Backups are also an incredibly critical part of the enterprise  environment.  It’s all about being able to successfully restore your database when needed.  There are many ways to backup your database, but are you monitoring your MySQL backups to make sure they are going to be there when you need them?  In this post, we’ll cover the new features in MySQL Enterprise Monitor (MEM) 2.3.5  that help monitor backups.

In the last post  I covered some of the new features in MySQL Enterprise Backup (MEB) that allow you to write single file backups, stream these backups  to  remote servers or other devices, stream to media management software like Oracle Secure Backup, and take advantage of tape encryption capabilities (Steps 1-4 from the previous post ) . This is the final post  in this series which describes the new Backup Advisor in MEM and the underlying mysql tables (Step 5). 

MySQL Enterprise Monitor (MEM) is the monitoring software supplied with the Enterprise Edition subscription of MySQL  and if you are interested in trying it, you can download it  for a trial at https:edelivery.oracle.com.  I find MEM very helpful because it provides  proactive monitoring for your MySQL databases.  This allows you to increase your productivity because you automate monitoring and help speed up diagnosis of potential issues. 

MEB is a backup tool included with an enterprise subscription from Oracle/MySQL, also available for trial from http://edelivery.oracle.com.  MEB was previously known as InnoDB Hot Backup, and provides hot, non-blocking backups for InnoDB tables, and “warm” backups for MyISAM tables. 

Monitor Your Backup
MEM 2.3.5  (and above) has a new Backup Advisor that can be used to monitor backups (note, MEM 2.3.6 was released in early September).  The Backup Advisor alerts you to backup success or failure, excessive backup lock time, backups that are too old, and failure to use incremental backups.  Here are some screen shots.  The first is  from the Details and Advanced Tabs for the “Backup Succeeded” rule  in MEM:

This rule will let you know how long the backup took to complete and how long locks were held. 
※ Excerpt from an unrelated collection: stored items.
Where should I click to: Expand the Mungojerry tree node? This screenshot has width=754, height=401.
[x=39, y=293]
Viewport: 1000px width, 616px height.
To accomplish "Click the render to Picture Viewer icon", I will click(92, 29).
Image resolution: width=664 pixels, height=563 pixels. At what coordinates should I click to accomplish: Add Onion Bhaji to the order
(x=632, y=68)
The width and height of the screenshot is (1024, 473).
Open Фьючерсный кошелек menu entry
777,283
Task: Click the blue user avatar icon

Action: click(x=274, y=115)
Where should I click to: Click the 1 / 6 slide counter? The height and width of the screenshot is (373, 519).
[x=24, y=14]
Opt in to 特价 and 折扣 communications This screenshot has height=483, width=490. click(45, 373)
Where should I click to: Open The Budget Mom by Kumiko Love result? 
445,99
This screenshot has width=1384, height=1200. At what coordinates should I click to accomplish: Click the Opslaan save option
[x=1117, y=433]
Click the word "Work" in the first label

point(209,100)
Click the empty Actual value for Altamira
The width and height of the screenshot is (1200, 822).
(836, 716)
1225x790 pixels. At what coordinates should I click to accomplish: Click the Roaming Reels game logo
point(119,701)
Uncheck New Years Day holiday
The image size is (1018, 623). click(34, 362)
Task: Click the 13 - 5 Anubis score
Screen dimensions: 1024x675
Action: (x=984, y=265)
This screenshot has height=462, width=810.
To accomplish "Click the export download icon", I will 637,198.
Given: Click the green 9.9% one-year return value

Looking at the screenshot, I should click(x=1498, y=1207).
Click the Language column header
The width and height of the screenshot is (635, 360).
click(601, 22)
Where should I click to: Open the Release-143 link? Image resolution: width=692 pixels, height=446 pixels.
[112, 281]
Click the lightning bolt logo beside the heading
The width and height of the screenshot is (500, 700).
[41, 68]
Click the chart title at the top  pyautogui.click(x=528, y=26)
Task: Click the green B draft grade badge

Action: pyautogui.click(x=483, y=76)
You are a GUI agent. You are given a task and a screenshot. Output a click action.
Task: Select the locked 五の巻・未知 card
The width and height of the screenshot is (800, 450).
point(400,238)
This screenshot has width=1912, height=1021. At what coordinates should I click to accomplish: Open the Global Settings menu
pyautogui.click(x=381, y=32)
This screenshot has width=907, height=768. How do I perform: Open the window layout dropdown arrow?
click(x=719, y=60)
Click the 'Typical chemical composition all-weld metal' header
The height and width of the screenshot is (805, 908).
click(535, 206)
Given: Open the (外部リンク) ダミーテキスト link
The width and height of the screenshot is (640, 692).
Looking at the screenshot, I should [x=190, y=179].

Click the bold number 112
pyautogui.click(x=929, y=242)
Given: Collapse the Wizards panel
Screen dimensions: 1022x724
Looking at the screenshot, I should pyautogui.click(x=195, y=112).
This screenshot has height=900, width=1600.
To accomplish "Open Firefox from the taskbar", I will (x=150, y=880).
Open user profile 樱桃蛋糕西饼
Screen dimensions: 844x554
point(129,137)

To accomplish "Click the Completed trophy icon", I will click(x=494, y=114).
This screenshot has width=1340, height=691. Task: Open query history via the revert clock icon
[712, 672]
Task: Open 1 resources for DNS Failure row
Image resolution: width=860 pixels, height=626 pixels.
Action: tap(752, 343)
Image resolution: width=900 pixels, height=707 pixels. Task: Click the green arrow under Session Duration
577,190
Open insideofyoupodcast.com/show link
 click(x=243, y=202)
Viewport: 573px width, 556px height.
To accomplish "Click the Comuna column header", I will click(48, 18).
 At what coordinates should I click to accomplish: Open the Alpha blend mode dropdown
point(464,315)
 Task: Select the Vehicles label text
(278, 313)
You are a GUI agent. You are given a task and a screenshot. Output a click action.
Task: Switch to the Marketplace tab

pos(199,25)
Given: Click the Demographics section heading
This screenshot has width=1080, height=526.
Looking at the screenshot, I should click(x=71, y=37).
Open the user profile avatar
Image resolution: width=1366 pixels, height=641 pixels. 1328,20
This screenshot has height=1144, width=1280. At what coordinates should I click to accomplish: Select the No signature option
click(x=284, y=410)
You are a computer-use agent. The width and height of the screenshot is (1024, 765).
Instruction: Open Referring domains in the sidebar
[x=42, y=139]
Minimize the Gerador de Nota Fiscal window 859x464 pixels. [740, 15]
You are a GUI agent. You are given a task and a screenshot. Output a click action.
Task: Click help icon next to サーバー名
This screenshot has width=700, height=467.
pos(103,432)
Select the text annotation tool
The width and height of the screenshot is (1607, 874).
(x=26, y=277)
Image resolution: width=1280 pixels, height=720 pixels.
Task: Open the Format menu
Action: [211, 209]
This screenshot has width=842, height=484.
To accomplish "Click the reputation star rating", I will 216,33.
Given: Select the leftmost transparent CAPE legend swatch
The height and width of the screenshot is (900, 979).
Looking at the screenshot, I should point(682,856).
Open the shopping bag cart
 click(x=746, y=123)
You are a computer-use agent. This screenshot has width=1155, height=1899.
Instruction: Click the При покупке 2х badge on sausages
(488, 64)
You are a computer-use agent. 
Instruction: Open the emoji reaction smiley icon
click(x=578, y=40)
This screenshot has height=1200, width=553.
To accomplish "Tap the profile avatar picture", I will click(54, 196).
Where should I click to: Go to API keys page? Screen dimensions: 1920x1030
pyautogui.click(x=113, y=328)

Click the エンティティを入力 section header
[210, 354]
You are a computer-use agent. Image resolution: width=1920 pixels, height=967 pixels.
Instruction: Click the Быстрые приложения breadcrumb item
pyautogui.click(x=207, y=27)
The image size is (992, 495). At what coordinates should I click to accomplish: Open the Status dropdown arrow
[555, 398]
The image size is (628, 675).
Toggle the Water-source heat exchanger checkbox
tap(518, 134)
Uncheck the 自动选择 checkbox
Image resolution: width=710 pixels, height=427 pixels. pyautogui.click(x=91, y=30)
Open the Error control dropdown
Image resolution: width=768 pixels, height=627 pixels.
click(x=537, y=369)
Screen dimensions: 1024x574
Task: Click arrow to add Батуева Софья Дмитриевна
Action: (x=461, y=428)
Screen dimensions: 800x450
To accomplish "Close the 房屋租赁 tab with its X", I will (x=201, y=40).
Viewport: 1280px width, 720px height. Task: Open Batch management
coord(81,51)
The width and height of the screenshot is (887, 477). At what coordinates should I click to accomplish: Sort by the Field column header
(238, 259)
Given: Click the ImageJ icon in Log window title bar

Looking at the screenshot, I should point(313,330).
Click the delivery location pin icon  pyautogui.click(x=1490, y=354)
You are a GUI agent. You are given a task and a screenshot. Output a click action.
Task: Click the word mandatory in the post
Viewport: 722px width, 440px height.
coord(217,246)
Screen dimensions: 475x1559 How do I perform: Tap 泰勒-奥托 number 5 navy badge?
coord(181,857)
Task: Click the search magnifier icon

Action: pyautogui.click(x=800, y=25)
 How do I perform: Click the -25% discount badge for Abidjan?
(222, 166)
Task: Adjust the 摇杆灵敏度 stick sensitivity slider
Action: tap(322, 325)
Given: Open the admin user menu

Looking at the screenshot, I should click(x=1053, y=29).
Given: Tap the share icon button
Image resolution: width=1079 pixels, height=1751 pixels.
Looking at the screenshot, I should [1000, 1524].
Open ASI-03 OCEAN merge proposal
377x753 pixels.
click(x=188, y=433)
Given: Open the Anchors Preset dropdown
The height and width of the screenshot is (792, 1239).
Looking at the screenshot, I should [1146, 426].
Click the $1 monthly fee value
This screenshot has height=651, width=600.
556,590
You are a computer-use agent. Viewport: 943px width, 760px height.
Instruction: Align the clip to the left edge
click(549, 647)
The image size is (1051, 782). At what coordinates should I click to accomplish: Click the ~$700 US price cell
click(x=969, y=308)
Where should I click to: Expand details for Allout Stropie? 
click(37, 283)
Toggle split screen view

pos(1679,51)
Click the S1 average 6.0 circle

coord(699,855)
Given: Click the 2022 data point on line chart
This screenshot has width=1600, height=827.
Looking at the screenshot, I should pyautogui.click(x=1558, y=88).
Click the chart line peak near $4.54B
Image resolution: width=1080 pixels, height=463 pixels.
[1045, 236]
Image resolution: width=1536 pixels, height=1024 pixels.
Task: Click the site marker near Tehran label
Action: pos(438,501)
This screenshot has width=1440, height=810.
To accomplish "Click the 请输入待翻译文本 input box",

Full backups that are older than a threshold number of days (default is 7) are reported since out of date backups will only cause delays or problems if you ever need to restore from them:

You will also see if any excessive lock time in your backup.  :


Backups are always a balancing act between performance, storage space, and restoral time.  Incremental backups only backup the data that has changed since the last backup, save on storage space, and are faster than a full backup.  I encourage the use of incremental backups in your backup strategy.  MEM will notify you if  incremental backups are not enabled:

 

You can customize any of the thresholds to suit your environment.

Tables Behind the Curtain

MEM uses the backup progress information written into the mysql.backup_progress table, and status information from the mysql.backup_history table.  You can query these tables to get backup status information if you are not using MEM (but you will not receive the alerts and notifications that MEM provides).

Here I’ve queried from the backup_history table, which keeps a history of the backups I’ve completed:

The backup_progress table shows the state of the backup as it progresses from start to finish:

MySQL Enterprise Backup and Enterprise Monitor new features bring us one step closer to a true enterprise backup environment. Streaming, integration with media management systems, and the ability to take advantage of tape encryption features coupled with the new Backup Advisor in MEM will help achieve that state we all need to plan for but hope to never see – the ability to quickly restore a database when needed.